Exercise For The Heart
Being overweight, and having to move all that weight around is already a lot of exercise. It's exhausting. Just give a skinny person a backpack to carry all day, filled with 80 pounds in stones. He will be exhausted at the end of the day. When overweight, you heart is working overtime already. Don't make that worse by exercising. Once you have lost your overweight, THEN you can start exercising.
Not Hungry After Exercise
After exercise classes you may not feel hungry immediately, but what happened is clear. Exercise burns a lot of sugars. These sugars were stored in your muscles and liver (as glycogen). Once these sugar stores are empty, you muscles will be weak, your blood sugar goes down, and you will feel depressed. As long as the adrenalin is still in your body, you may not feel it, but once the adrenalin is gone, you defenitely will. If you don't replenish lost sugars, it will haunt you with a vengeance. Your body eventually ALWAYS succeeds in getting all those sugars replenished.
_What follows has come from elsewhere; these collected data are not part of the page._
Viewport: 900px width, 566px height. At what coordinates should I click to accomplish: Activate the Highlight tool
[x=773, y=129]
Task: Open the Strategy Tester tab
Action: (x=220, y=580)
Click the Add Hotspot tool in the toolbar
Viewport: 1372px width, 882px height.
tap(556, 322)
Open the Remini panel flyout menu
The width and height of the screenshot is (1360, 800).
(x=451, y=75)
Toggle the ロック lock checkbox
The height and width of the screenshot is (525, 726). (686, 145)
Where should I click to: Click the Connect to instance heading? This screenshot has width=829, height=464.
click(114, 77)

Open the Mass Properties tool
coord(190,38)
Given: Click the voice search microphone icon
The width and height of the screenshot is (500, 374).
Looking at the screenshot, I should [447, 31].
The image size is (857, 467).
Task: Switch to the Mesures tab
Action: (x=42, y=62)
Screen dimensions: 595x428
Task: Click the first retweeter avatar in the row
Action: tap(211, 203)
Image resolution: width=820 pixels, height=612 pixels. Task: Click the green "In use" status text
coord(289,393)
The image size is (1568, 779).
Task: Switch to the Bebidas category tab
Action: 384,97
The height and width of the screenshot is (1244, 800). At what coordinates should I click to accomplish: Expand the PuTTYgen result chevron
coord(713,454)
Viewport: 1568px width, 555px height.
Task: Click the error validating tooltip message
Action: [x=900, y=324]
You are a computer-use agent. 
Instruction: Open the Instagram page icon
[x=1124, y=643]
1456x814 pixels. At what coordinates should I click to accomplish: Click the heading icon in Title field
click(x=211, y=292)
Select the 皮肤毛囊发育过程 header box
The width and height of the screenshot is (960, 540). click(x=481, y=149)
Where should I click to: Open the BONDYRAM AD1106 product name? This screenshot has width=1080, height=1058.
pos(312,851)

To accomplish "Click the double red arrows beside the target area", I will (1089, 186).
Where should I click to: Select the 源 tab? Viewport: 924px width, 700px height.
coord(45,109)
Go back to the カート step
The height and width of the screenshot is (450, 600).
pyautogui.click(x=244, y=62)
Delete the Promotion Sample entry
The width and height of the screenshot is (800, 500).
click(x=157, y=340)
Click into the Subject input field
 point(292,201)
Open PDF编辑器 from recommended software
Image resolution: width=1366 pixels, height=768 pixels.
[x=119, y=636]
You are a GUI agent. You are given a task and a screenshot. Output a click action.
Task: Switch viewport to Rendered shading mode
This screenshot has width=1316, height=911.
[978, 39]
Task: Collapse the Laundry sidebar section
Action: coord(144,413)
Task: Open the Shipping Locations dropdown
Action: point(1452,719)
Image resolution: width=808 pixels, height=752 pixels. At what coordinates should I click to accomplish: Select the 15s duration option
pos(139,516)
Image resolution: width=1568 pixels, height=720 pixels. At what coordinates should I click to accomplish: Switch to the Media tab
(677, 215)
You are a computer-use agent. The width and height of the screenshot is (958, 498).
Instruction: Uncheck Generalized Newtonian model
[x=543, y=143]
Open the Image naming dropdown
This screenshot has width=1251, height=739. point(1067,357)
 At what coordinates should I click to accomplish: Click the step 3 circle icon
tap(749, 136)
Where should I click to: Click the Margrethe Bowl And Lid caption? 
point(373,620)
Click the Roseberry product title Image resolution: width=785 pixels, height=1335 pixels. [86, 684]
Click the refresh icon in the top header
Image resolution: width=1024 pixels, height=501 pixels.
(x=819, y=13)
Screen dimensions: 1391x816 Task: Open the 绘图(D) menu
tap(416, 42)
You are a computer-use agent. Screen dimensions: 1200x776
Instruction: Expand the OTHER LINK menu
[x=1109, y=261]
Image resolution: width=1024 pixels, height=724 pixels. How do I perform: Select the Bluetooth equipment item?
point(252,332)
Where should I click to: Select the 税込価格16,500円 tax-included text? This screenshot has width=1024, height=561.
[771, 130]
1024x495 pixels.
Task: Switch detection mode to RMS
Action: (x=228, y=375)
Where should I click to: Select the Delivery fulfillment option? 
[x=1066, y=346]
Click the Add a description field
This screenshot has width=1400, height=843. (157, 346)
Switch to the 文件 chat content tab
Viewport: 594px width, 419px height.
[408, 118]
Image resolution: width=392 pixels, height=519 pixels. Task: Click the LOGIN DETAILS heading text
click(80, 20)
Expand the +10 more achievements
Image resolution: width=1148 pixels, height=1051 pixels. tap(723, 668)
Aerobics, Zumba, Swimming, Running, etc
Zumba classes may be fun, but they don't help you to lose weight. On the contrary. Yes, with Zumba / aerobics / swimming / running etc you burn a lot of energy. But that energy is mostly sugars that was stored in your muscles and liver (glycogen). The sugars in your muscles allow you to always be ready to "fight or flight". When you lack muscle glycogen, your muscles feel weak; even climbing some stairs feels exhausting. When your liver glycogen is low, your blood sugar is down and you will feel depressed. So, lost sugars (muscles and liver) ALWAYS need to be replenished. If not, you will feel weak and depressed. Thus, your body will sooner or later succeed in making you replenish all those sugars. And that will constitute a big meal. All big meals come with storing a lot of bodyfat. And if you want to lose bodyfat THAT should be avoided. So, to prevent storing more than 2 pounds of bodyfat each week, you should no longer eat big meals. You should focus on only replenishing lost sugars. You can do so by eating 6 meals of 200 kcal each.
How To Burn More Fat
You burn bodyfat 24/7; more than 2 pounds each week, doing absolutely nothing. 2 pounds is more than enough. When doing more, you particularly burn more sugars, which comes with replenishing sugars and storing fat. Yes, you CAN both do Zumba (or any other exercise) AND lose weight, but it is double the effort. It is twice as hard because you burn extra sugars, which comes with replenishing sugars and bodyfat. To survive mostly on body fat, you must avoid burning extra sugars.